Detalles de la tarea: Explica en una a tres oraciones, según el fragmento sobre la solidaridad vecinal en Cuba, por qué la gente se trasladaba en masa de una cuadra a otra durante el Período Especial.

Los niños de cada cuadra son de ella, de la cuadra. Los vemos mataperreando en plena calle, encaramándose en árboles, en muros, trepando por las azoteas, mientras las madres miramos al cielo como pidiendo ayuda, sin importar quién parió al mulatico de los tenis azules, ni de quién es el rubito sin camisa.

Cuando mis hijos eran pequeños, fueron muchas las veces en las que una vecina me avisó “Fulanito se partió una ceja con un gajo del flamboyán, y Esperanceja se lo llevó al hospital”, y también en muchas ocasiones en mi casa curábamos las heridas que los muchachos del barrio se hacían, siempre jeringando en pasillos, parques y zonas comunes. Cuando se arman reyertas callejeras entre niños, los adultos de la zona intercedemos, aunque no sean nuestros los muchachos que discuten. Es, en fin, nuestra manera de cuidarnos.

Lo dicho hasta ahora pertenece a la rutina. Sin embargo, el punto más alto de la generosidad cubana se alcanza en momentos críticos, y entre ellos, claro está, estuvo el llamado Período Especial. Mucho se ha escrito sobre el tema, se han llevado al teatro textos al respecto; de forma directa o colateral, ese dolorosísimo asunto aparece, bajo cualquier formato artístico, como muestra de cuánto nos lastimó.

Además de la hambruna, del desconcierto, de la carencia de combustible y de casi todo, floreció nuestra imbatible tendencia a “tirarnos un cabo”. Las memorias de aquella época no terminan nunca, porque honda es su secuela, y si lo malo nos marcó, también las ayudas que recibimos, dejan su huella. Muchos amigos de otros países (de ese misterioso “Afuera”, generalmente hispanohablante) colaboraron enviando medicinas, alimentos, jabones y artículos de aseo colectivo como detergente para Círculos Infantiles, insecticidas, pastillas para clorar el agua, etcétera. Argentina y España encabezan el listado de países que más nos ayudó, y es hora de que vaya hacia esos pueblos, nuestra gratitud.

Entre nosotros, se hizo todo lo posible: Ollas colectivas donde el vecindario aportaba lo que podía (un diente de ajo, media calabaza, un puñado de cebollinos, pizcas de sal y agua, mucha agua, y mucha, mucha imaginación) y luego nos repartíamos el mejunje entre todos; intercambios de cables y de convertidores que acumulaban energía según los macabros horarios de apagones de cada zona, para que no nos asfixiara el calor de agosto (la gente migraba de una cuadra a otra, masivamente, aprovechando el tiempo de electricidad de cada barrio, que por suerte era alternante); reparticiones de la poca leche y de la escasa vianda que se conseguía, en aras de que los niños más pequeños se alimentaran.

Información registrada:
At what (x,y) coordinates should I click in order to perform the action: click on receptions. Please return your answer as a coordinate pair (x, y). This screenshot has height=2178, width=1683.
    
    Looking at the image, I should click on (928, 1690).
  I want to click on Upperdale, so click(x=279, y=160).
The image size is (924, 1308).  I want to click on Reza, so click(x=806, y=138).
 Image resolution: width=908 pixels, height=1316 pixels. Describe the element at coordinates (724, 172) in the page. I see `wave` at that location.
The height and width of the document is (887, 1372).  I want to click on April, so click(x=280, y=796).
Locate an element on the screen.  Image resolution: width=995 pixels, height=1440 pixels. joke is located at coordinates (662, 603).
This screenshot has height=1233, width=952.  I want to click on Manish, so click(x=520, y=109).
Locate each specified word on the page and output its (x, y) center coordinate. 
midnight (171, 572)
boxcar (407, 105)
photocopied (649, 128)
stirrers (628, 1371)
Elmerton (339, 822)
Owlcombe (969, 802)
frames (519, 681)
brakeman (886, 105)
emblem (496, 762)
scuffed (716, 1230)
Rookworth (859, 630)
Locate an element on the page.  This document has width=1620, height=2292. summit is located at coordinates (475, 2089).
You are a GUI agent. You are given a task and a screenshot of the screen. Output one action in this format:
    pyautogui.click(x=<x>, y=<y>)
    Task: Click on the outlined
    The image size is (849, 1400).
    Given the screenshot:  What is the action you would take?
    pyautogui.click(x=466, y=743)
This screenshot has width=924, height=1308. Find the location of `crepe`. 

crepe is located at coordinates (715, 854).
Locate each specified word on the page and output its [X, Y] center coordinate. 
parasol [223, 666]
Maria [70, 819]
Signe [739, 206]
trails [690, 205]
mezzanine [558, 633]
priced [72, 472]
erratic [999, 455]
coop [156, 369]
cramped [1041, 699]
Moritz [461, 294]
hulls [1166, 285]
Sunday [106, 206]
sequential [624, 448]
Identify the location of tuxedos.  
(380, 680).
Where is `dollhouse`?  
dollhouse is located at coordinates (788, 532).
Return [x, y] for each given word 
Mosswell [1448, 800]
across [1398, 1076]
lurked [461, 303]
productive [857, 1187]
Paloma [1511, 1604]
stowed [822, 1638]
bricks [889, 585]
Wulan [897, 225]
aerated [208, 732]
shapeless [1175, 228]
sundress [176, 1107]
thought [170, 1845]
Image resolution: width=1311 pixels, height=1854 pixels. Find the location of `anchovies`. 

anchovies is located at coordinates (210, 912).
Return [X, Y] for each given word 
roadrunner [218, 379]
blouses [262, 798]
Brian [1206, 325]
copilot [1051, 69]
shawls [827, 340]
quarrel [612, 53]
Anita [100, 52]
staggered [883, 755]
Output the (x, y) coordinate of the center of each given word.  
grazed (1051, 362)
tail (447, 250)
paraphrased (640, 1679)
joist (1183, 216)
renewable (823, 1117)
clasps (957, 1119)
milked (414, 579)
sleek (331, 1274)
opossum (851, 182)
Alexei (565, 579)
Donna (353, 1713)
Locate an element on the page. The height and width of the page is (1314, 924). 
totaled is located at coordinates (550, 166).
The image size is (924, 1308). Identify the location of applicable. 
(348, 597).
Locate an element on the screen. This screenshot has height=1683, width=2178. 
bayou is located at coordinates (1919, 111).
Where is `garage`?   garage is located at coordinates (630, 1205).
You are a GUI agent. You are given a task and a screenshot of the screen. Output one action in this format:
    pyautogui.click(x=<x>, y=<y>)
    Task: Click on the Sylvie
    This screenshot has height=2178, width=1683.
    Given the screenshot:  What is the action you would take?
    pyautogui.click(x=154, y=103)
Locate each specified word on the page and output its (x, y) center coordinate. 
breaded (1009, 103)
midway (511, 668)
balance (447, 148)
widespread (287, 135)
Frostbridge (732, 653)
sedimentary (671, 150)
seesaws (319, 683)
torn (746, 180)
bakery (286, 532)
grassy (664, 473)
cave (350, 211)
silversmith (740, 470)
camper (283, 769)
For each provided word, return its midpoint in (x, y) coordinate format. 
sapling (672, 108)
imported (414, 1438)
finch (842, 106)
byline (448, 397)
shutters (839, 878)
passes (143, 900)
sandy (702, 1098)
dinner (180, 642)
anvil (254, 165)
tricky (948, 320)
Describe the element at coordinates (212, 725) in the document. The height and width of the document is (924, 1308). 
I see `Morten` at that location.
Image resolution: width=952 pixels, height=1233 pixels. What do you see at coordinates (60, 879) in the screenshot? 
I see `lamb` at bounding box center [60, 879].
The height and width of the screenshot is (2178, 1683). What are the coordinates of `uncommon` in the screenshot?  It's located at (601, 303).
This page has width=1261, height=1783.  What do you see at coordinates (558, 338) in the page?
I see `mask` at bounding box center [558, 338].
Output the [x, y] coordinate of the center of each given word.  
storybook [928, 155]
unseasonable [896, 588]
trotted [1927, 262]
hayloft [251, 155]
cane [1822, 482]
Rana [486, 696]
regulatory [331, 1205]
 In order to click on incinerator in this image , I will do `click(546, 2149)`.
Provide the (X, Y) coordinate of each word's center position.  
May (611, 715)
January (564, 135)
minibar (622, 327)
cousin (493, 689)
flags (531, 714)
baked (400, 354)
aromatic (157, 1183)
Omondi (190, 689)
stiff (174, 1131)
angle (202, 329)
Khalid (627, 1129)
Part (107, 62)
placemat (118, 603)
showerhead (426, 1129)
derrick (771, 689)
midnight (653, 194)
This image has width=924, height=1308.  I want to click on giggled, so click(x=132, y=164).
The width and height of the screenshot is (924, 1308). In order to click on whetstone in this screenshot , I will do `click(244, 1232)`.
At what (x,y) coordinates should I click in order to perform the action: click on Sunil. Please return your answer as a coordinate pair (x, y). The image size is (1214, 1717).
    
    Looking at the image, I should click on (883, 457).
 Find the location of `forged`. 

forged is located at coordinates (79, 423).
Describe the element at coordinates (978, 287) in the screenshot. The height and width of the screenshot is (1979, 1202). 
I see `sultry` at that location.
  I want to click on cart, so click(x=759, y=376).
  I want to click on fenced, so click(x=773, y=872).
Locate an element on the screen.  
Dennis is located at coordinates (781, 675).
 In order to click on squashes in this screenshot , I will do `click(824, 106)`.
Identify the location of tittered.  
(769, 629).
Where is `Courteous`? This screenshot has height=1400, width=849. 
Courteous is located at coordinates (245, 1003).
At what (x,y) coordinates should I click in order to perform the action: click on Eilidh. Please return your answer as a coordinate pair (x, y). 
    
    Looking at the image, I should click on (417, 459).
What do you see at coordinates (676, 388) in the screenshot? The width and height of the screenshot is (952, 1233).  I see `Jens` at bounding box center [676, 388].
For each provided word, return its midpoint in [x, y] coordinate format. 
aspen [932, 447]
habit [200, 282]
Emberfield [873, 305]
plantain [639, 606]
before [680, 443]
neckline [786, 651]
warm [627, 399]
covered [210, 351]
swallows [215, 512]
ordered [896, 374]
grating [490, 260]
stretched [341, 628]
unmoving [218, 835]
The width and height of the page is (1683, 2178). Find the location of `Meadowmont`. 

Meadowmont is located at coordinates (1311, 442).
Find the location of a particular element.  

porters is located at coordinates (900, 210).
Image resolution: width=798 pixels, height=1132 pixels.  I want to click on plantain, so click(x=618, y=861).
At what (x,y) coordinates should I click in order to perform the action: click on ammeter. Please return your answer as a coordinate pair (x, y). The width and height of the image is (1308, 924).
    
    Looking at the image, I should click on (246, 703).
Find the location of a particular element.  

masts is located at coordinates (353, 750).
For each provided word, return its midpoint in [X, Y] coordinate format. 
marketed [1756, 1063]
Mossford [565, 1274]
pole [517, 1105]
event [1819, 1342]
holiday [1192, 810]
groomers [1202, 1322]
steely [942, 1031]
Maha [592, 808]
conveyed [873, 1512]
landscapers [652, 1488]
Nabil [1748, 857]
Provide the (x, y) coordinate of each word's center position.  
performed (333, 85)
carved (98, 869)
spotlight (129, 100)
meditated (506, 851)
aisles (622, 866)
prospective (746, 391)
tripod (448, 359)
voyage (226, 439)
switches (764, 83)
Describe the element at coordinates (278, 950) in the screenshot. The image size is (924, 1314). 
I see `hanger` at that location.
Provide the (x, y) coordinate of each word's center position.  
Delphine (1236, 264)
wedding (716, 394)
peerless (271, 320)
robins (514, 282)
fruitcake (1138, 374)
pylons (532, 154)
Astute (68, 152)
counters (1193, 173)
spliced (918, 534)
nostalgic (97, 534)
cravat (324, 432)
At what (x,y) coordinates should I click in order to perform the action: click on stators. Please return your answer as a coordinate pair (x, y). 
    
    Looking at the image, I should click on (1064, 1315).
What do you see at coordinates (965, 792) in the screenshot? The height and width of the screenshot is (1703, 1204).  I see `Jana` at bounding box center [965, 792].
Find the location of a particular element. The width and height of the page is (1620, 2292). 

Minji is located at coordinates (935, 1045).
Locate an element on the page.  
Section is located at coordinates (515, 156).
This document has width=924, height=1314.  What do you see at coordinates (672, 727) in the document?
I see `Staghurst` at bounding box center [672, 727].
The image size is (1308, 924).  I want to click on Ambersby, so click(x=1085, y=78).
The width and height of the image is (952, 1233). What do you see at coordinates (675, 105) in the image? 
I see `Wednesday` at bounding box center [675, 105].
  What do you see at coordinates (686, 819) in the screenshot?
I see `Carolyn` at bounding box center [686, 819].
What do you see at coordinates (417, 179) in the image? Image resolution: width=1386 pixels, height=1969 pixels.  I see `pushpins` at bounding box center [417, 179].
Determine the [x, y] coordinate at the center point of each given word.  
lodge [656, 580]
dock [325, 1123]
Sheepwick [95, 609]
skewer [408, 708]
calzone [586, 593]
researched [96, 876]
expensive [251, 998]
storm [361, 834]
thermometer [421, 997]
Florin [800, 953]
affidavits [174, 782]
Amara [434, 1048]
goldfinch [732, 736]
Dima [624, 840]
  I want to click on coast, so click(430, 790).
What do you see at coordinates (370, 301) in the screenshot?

Resultado de la tarea: La gente se trasladaba de una cuadra a otra para aprovechar el tiempo de electricidad de cada barrio. Los horarios de apagones variaban según la zona y, por suerte, eran alternantes, así que al moverse evitaban que los asfixiara el calor de agosto.